Dann am Strand entlang in
den Ort. Über Geschmack lässt sich bekanntlich streiten, Santa Monica’s
Innenstadt als hübsch zu beschreiben wäre dann doch des Guten zuviel. Schön ist
anders, z.B. Healdsburg. Der Ort bietet jeden Art des typischen Strandkonsums,
jede Menge Modeläden und Nobelboutiken,sogar eine fast autofreie Fußgängerzone inclusive Edelkaufhäuser einen Haufen Restaurants
und auf ca. 2,5Km Mainstreet auch ein wenig Multikulti. [Erst später werde ich erfahren,warum meine Suche nach den geliebten Pfandhäusern erfolglos war-Die Wohlhabenden haben sich die Pawnies vom Hals geschafft, es passte in Ihren Augen nicht zum Stadtbild.]
Die Stadt ist wie nicht anders
erwartet autofreundlich, gibt sich aber betont fahrradfreundlich und weist eine
ganze Reihe Strassen mit giftiggrünen Fahrradflächen aus.
Und dann ist da noch der
Pier, ursprünglich in den ersten zwei Dekaden, des 20.Jh errichtet, früher
einmal für die Fischer und ihre Industrie gedacht, ist er heute wie auch in
Santa Cruz, eine Art Vergnügungsmeile mit Riesenrad, Fressbuden und
Schiffsschaukel. Man kann bequem ohne auszusteigen mit dem Auto auf den
Holzsteg fahren und Autobedürftigen wird sogar ein Parkplatz direkt auf dem
hölzernen Belag geboten.
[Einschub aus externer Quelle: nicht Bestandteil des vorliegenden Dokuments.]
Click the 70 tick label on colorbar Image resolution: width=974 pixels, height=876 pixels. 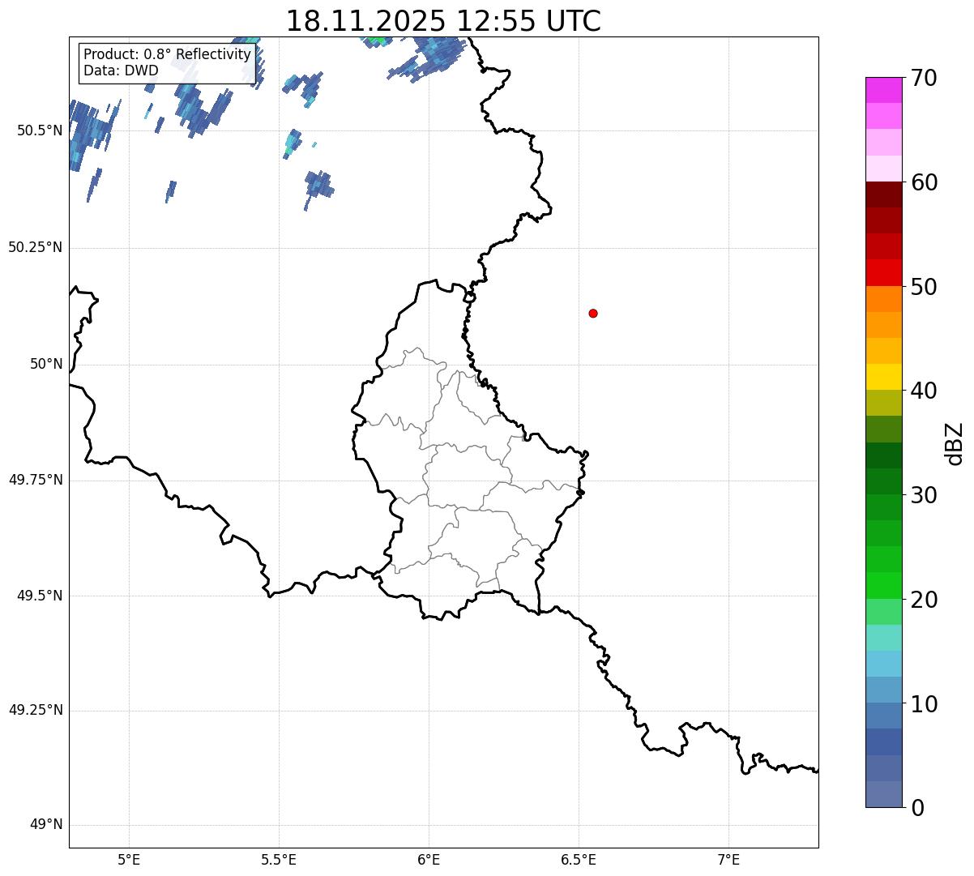[x=923, y=79]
So bleibt der Fußweg für die meisten ohne Anstrengung.
Die Hauptattraktion allerdings ist der breite bis zum Horizont reichende Sandstrand. Manchmal muß man sich kneifen und feutlich feststellen, es ist auch hier Ende November, wenn morgens um 7:30h die Sonne schon hoch am Himmel steht.
Kurz um, man kann es
aushalten, es herrscht ein bisschen viel Verkehr, aber zu Recht, wirklich
schlimmer als in anderen Küstenorten ist es in Downtown auch nicht.
So richtig reizt mich
allerdings nichts, zwei Cafes sind voll und ich komme auf die Idee stattdessen die
Hauptbücherei zu besuchen. Unglücklicherweise ist der Bau modern trutzig
gestaltet, mehr Federal Bank als geistiges intellektuelles Zentrum, und auf die
Frage, ob sie Fahrradplätze haben, vielleicht im Hof, weil ich nun mal bepackt
bin, stoße ich leider auf Unverständnis, nein, da kann man nicht helfen, I’am
so sorry.
Als ich den Trutzbau
verlasse, stoße ich auf Jörg, der gestern aus Deutschland angekommen ist und einige
Zeit bleiben will. Beruf jetzt Songschreiber, früherer Beruf
Wirtschaftsingenieur, dann Nervenzusammenbruch und jetzt mit 52 schon seit
5Jahren pensioniert. Zitat: ich habe die letzten 4 Jahre die wichtigen Länder
Italien, Spanien und Portugal bereist und lange damit verbracht den Euro zu
begreifen. Jetzt will ich ein bisschen ausspannen.
Ich breche das Geschwafel
ab, es nervt mich, nicht noch ein Werteversteher, schon berentet mit unter 50 Jahren,
manchmal habe ich das Gefühl die Welt ist grausam ungerecht.